Solid, timely advice from @bijan.
This time of year, many venture backed startups have created or are putting together their operating plan for 2010.
Few suggestions for early stage/pre revenue companies:
0. Keep it simple.
1. Start with the ending. What do you want to accomplish by the end of next year and why?
2. Set quarterly objectives
Quarterly objectives help your board identify what’s going well and not well at the company. Are the goals realistic? Are we understaffed? Do we have the right people in the company? Does the company execute well? Is the product on track?
Some early stage companies are hesitant to create quarterly objectives. I know it can be challenging for a few reasons: (a) some entrepreneurs are worried that they will look bad if they miss their objectives and (b) startups have to be flexible at times and priorities may need to change
Here’s how to deal with these concerns. First, take the time to pick your investors wisely. The best ones will help you and your company be successful. The worst investors suffer absentee landlord syndrome which is a nightmare.

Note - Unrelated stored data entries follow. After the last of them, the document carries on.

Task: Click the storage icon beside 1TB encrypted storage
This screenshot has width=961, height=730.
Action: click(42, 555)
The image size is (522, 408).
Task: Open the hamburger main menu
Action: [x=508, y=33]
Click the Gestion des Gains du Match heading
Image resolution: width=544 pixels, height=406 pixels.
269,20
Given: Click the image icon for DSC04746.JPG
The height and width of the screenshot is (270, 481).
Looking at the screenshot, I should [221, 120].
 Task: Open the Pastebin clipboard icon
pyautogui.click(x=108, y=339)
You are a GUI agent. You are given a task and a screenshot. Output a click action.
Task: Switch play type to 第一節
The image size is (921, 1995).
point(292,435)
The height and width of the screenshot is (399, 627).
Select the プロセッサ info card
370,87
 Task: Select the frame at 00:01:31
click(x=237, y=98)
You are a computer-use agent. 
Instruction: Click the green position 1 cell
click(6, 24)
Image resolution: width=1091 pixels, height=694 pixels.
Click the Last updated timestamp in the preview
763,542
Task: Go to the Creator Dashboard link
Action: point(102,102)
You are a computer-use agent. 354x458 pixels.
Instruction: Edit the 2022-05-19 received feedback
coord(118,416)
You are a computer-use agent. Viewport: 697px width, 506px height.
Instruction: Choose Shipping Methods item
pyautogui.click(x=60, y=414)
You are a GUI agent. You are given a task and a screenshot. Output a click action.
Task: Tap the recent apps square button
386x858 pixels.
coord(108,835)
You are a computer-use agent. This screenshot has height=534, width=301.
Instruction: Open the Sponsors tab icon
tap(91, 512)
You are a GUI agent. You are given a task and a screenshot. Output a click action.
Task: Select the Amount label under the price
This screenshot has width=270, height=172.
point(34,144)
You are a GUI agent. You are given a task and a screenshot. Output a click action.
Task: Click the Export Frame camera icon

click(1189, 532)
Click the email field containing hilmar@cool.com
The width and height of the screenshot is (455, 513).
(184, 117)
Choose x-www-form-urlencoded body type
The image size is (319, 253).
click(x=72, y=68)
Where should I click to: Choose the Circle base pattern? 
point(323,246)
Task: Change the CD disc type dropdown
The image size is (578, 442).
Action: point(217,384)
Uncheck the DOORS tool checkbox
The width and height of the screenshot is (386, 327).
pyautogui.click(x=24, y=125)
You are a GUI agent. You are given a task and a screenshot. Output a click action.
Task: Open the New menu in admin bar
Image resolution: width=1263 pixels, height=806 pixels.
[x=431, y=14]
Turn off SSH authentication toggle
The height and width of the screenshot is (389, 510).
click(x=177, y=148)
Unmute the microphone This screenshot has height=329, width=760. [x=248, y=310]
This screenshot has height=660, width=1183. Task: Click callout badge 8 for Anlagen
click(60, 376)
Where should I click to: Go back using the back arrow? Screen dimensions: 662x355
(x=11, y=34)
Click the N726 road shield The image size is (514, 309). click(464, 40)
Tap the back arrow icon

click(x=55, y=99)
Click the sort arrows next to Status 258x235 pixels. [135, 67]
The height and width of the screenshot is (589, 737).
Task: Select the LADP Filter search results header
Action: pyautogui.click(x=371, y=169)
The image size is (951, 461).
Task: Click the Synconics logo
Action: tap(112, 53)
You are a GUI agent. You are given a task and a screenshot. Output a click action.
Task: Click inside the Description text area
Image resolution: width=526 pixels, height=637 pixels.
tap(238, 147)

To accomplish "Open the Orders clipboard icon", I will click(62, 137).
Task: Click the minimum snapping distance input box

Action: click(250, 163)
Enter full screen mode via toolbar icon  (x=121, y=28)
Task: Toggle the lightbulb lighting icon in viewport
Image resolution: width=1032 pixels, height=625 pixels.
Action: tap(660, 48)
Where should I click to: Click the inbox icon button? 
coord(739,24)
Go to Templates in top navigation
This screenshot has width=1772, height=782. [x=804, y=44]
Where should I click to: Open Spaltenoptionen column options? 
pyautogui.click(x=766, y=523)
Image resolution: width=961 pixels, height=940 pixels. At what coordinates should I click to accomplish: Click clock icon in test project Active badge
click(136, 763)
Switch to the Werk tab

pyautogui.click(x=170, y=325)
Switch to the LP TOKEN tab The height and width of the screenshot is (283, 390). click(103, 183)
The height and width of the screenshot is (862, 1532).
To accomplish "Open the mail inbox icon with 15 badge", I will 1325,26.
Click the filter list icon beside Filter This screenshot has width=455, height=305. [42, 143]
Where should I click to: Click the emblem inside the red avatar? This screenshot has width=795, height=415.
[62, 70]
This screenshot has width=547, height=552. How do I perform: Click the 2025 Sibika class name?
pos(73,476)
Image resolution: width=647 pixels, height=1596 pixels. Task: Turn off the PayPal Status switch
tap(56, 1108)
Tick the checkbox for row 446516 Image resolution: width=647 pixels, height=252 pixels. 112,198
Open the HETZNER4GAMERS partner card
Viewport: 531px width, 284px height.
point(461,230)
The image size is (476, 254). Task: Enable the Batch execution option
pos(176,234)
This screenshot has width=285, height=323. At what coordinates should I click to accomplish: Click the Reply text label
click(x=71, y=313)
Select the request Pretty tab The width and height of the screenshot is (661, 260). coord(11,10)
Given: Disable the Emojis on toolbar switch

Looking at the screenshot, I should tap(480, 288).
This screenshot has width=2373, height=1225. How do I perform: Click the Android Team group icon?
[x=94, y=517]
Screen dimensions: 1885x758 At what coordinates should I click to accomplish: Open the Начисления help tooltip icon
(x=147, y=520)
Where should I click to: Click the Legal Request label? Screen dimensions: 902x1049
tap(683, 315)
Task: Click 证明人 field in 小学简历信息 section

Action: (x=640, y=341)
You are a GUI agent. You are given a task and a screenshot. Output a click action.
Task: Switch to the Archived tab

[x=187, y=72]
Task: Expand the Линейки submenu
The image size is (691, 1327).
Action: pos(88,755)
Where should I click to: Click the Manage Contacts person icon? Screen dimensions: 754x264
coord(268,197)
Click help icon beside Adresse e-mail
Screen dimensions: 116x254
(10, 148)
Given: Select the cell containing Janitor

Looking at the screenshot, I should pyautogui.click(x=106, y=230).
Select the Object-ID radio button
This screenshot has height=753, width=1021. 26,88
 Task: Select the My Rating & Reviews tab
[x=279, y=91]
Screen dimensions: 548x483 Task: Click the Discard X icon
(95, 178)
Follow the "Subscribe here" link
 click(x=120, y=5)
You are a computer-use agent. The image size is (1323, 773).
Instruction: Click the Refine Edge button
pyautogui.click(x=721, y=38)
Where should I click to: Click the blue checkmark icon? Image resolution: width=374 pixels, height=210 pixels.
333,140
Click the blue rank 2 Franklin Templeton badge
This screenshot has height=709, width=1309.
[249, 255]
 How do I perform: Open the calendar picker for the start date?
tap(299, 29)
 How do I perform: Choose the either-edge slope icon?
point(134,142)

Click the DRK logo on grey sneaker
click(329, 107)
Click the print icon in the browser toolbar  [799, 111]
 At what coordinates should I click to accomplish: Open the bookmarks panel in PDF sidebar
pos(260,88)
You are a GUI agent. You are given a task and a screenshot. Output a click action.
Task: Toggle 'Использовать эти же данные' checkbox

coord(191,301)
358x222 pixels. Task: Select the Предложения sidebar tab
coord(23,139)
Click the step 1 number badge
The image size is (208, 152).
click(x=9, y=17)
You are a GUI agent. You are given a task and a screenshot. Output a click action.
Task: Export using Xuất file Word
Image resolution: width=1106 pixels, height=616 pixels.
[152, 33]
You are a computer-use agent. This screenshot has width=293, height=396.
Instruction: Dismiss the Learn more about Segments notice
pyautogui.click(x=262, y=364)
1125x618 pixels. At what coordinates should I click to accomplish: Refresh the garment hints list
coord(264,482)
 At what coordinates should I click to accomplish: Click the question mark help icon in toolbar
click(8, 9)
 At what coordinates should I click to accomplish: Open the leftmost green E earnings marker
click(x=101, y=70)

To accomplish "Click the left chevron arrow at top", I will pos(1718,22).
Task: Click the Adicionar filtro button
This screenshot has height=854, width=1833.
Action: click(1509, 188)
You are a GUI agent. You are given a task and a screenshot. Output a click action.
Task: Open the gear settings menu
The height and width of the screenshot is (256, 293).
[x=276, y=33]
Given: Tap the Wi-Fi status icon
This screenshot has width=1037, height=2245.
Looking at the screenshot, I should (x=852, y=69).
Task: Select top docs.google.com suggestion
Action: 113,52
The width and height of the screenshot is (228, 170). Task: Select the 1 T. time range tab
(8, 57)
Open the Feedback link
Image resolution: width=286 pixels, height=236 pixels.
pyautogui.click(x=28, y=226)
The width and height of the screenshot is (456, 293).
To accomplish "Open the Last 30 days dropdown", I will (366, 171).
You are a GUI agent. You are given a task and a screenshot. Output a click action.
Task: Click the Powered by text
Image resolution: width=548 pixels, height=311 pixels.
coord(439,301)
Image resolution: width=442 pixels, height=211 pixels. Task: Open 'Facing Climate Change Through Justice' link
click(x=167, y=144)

It’s also essential to have an open communication style and culture amongst your board members. Don’t wait until the board meeting to propose a big change in the plan or priorities. Early stage investors and board members understand that things will change. That’s part of the deal so don’t sweat it.
3. Operating Budget
For early stage/pre revenue companies, i suggest that you operate the business assuming you are going to miss your 2010 revenue forecast entirely or significantly. You can always spend more if revenue (or user engagement) grows nicely. But cutting is painful at best.
4. Fund raising
If you need to raise additional capital in 2010, assume you will need 4-5 months to raise money. Clearly there are exceptions but for most companies that is the general rule. Get some feedback from your existing investors what they want to see to support the next round.